In other words, the declaration suggests the only difference between Nazi master-race theorists and today's pro-choice and death-with-dignity advocates is rhetorical.
Similar respect is accorded to same-sex couples and those who support them. The declaration never mentions same-sex relationships without pairing them with polyamorous relationships or incest, a fact reflected in the headline of an Associated Press story (as it appears on Edge, an LGBT Web site) about the declaration: "Evangelicals, Catholics: Gay Marriage Paves the Way to Incest." That, along with the well-documented anti-gay histories of many signers, makes it hard to take seriously the document's assertion that it is "love (not ‘animus') and prudent concern for the common good (not ‘prejudice')" that is motivating the signers' pledge to resist and defy laws that recognize civil marriage equality.
For the declaration's authors, the concept of civil union seems worthy of contempt. "No one has a civil right to have a non-marital relationship treated as a marriage," they write -- echoing sentiments found on the site of the Conference of Catholic Bishops explaining the church's opposition to any legal recognition of same-sex relationships: "We strongly oppose any legislative and judicial attempts, both at state and federal levels, to grant same-sex unions the equivalent status and rights of marriage -- by naming them marriage, civil unions, or by other means."
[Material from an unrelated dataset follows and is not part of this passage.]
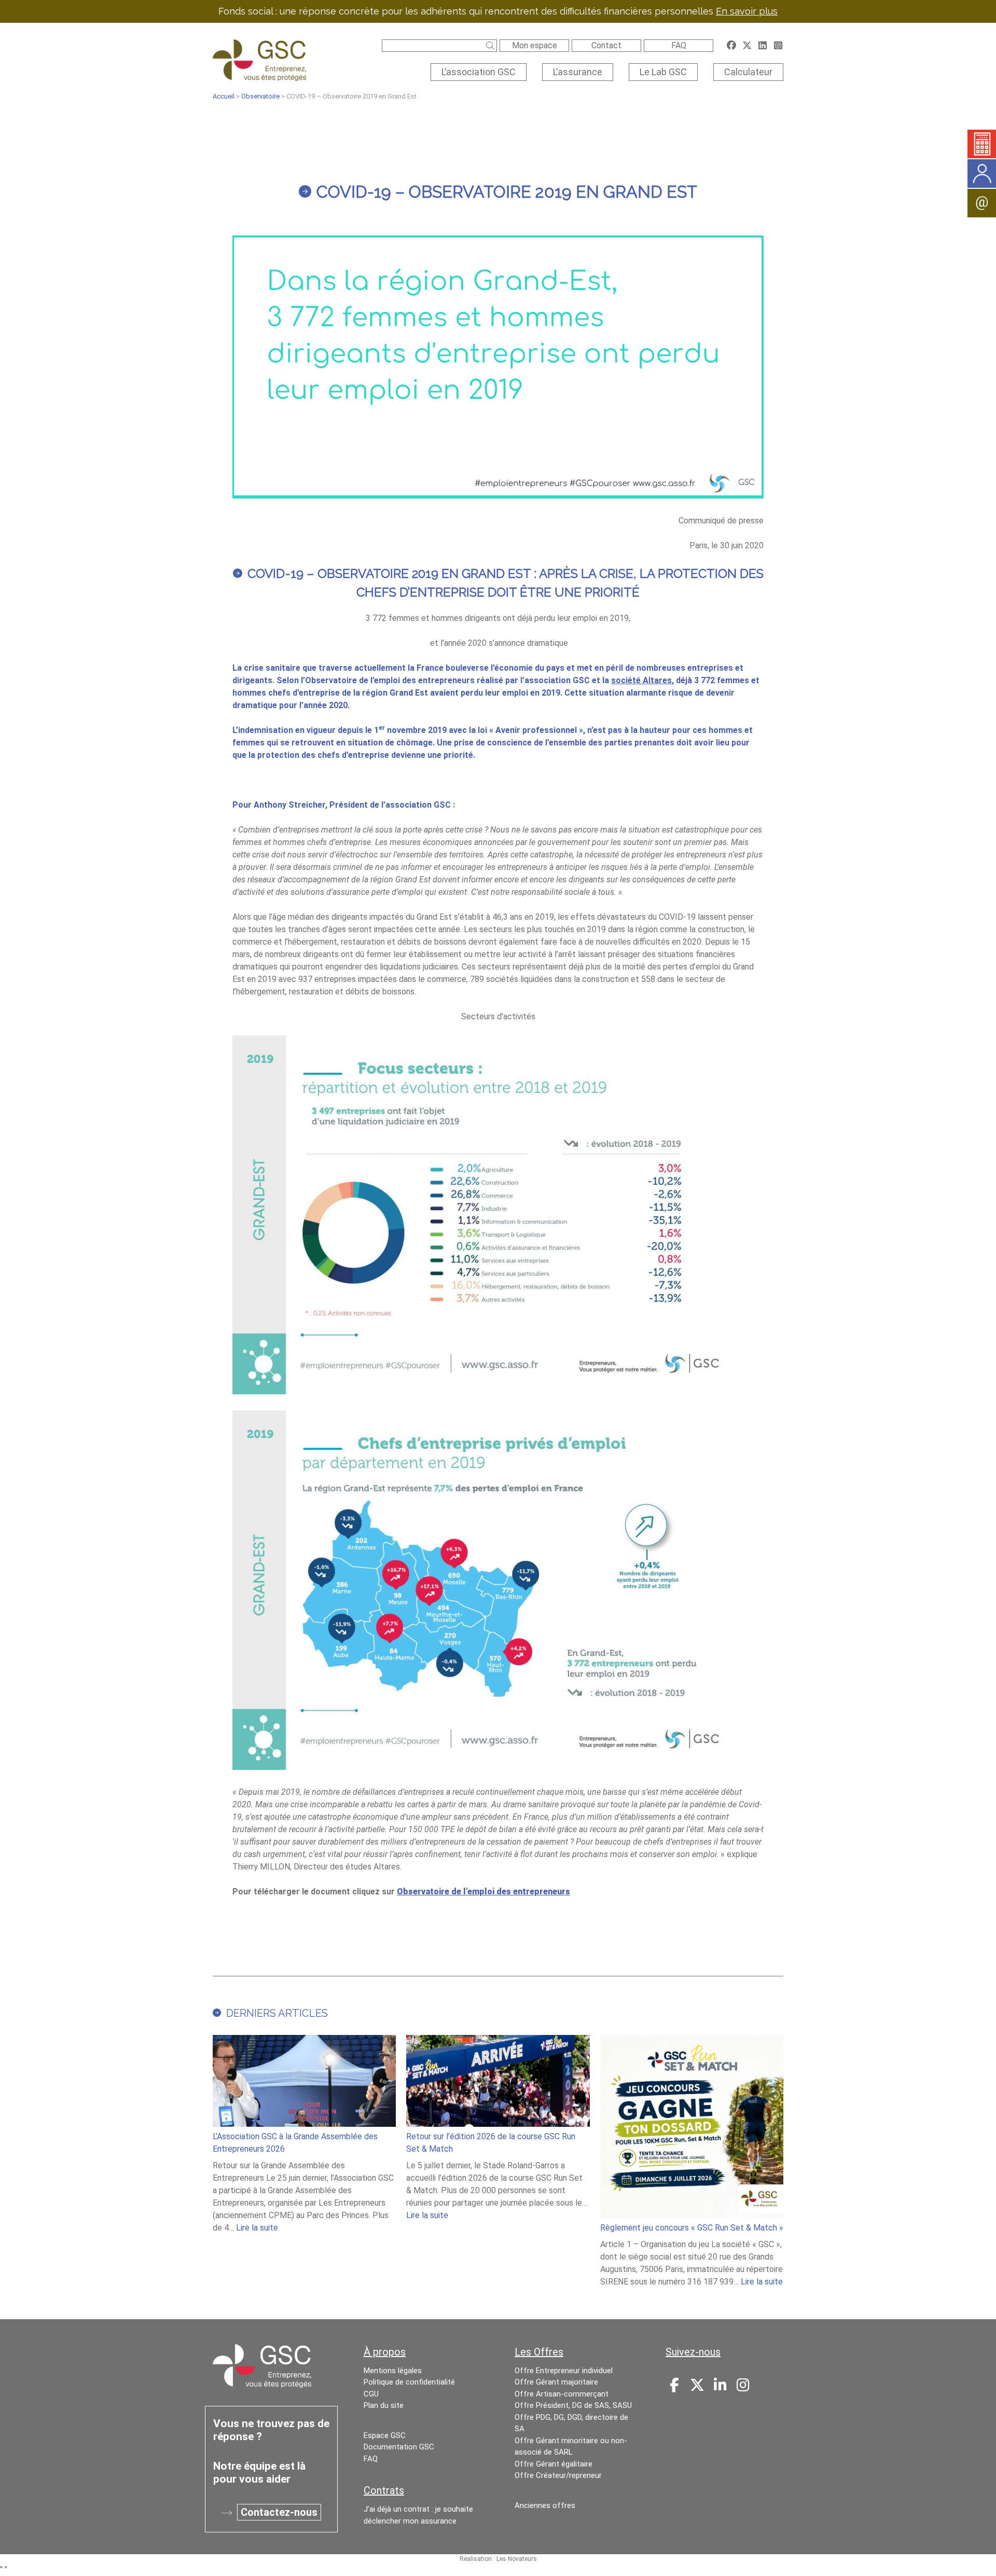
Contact (606, 45)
According to the declaration, marriage is, in the final analysis, about creating a "reproductive unit." Yes, marriage may be about an emotional and spiritual commitment, but only one that is "completed and actualized" by sexual intercourse that fulfills "the behavioral conditions of procreation."
America on the Brink of Anti-Christian Tyranny and Totalitarianism
The Manhattan Declaration, while presented as a religious tract, is more a political offensive, and its primary target appears to be President Barack Obama. Princeton University law professor Robert George, who co-authored the document with Chuck Colson, explained on Dobson's radio show that one impetus for the declaration was the election of Barack Obama and Democratic majorities in Congress, who, he claims, are out to destroy traditional marriage and basic Christian values. The manifesto warns that restrictions on the right of religious institutions to discriminate in hiring threatens to undermine civil society and lead to "soft despotism."
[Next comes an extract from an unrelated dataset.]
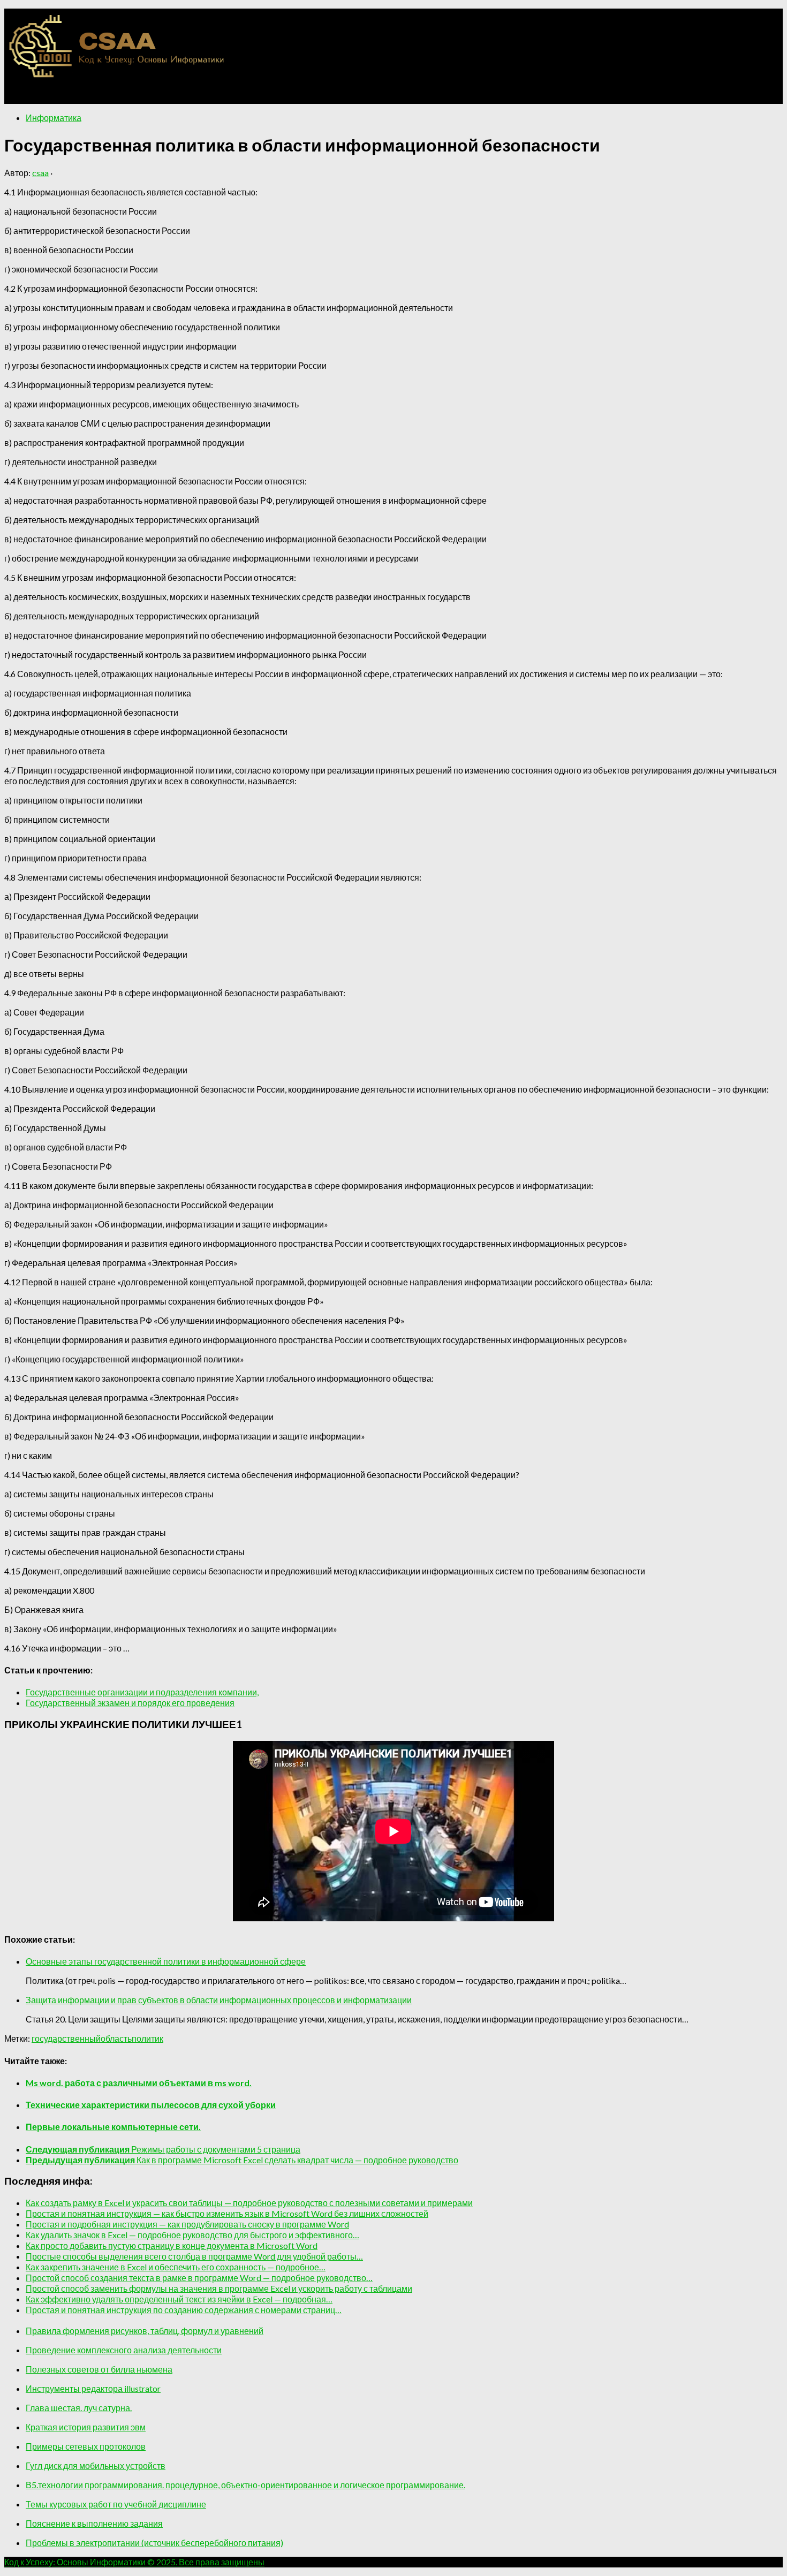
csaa (40, 173)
Although the document's rhetoric sounds some old and familiar right-wing themes, it's dressed up for the Obama era to include the now-standard right-wing warnings that the administration and its congressional allies are leading the United States into an era of Nazi-like tyranny. The document's authors and signers preen as willing martyrs for the cause of religious liberty, highlighting dramatic, fictional claims of anti-Christian persecution run amok in America. "We pledge to each other, and to our fellow believers," the authors write, "that no power on earth, be it cultural or political, will intimidate us into silence or acquiescence."